Rac1 was recognized as the important co-operator of RhoGDI2 and mediator of its function [
16]. Unlike other member of Rho GTPase, RhoGDI2 preferentially binds to Rac1 and affects its activity [
16]. A recent study showed RhoC was also regulated by RhoGDI2 [
22]. However, numerous studies have shown the conflicting role of RhoGDI2 in the regulation of Rac1 dependenting on the tumour types and/or cellular microenvironment. it is demonstrated that RhoGDI2 inhibited Rac1 activity in MDA-MB-231 human breast cancer cells [
13] and mouse embryonic fibroblasts [
23], whereas others showed RhoGDI2 acted as a positive regulator of Rac1 in T24 and UMUC3 human bladder cancer cells [
14], H9c2 cardiomyoblast cells [
17] and ovarian cancer. Both Cho et al. and our results demonstrated that RhoGDI2 up-regulated Rac1 activity [
7] in gastric cancer cell lines. The mechanisms by which RhoGDI2 regulates Rac1 aren’t fully understood.

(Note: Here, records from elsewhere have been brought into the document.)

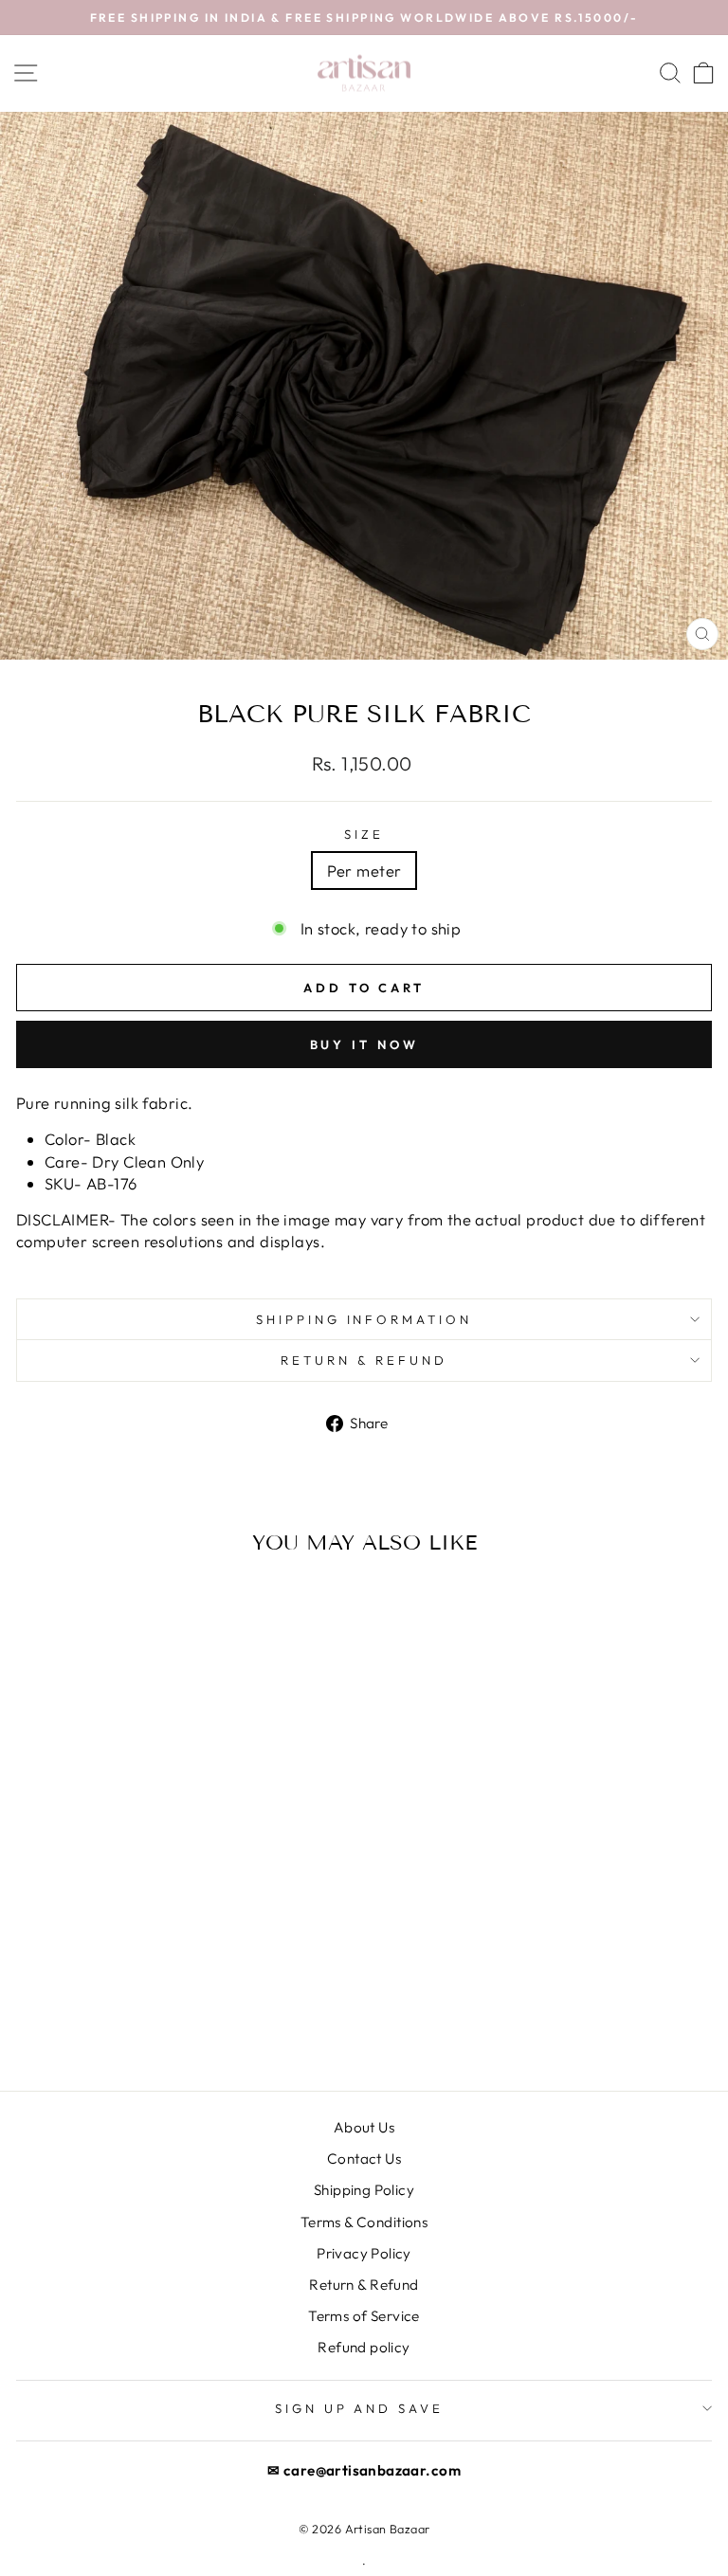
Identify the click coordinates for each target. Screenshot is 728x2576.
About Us (364, 2127)
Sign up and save (360, 2408)
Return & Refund (363, 2285)
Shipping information (364, 1319)
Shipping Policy (364, 2190)
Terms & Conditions (364, 2222)
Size (364, 834)
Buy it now (364, 1044)
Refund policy (364, 2347)
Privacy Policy (364, 2253)
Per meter (364, 870)
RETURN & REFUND (364, 1360)
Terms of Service (364, 2316)
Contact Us (364, 2159)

Boulter et al described an evolutionarily conserved mechanism by which RhoGDI1 controls the homeostasis of Rho proteins in eukaryotic cells [
24]. They showed that depletion of RhoGDI1 led to destabilization and degradation of unbound RhoGTPases resulting in a reduction of GTPase protein levels, while unexpectedly activating the remaining membrane bound fraction [
24]. It isn’t clear whether RhoGDI2 function in a similar manner as RhoGDI1 to protect Rho family GTPases from degradation. Huang et al [
17] reported in cardiomyoblast cell line H9c2 unlike RhoGDI1, RhoGDI2 up-regulates Rac1 mRNA transcripts, rather than Rac1 protein stability. Our and other studies didn’t show alteration of RhoGDI2 expression could results in Rac1 protein level change in cancer cells [
7,
13,
14]. Therefore it is expected RhoGDI2 might act in a different way to regulate Rac1. Extraction Rho GTPases from the membrane by RHOGDIs is the second mechanism to regulated RHO GTPase activity [
16,
25]. In Breast cancer cells MDA-MB-231, knockdown of RhoGDI2 results in Rac1 translocation from the cytosol to cellular membrane compartments, leading to constitutive Rac1 activation and cell growth inhibition [
13]. In contrast in bladder cancer, RhoGDI2 activated Rac activity without affecting Rac membrane/cytosol ratios [
14]. However, point mutants of RhoGDI2 that increase or decrease the affinity of RhoGDI2 for GTPases abolished its ability to activate Rac [
26]. It indicates there is a mechanism distinct from inhibition of membrane association involved in activation of Rac1 by RhoGDI2. Recently, using system biological method, a model was constructed to reveal how RhoGDIs act as positive regulators of Rho GTPase [
27]. It indicates RhoGDIs positively regulate Rho GTPase signaling primarily by interacting with GAPs and may participate in the switching between transient and sustained signals of the Rho GTPases. It need further study to confirm whether and which GAPs are involved in our study.
In conclusion, we suggest that there is a new mechanism by which RhoGDI2 contribute to multi-drug resistance in gastric cancer cells. It may effects drug efflux by up-regulation of P-gp expression via Rac1, rather than disturbance the apoptotic pathway as shown by other group.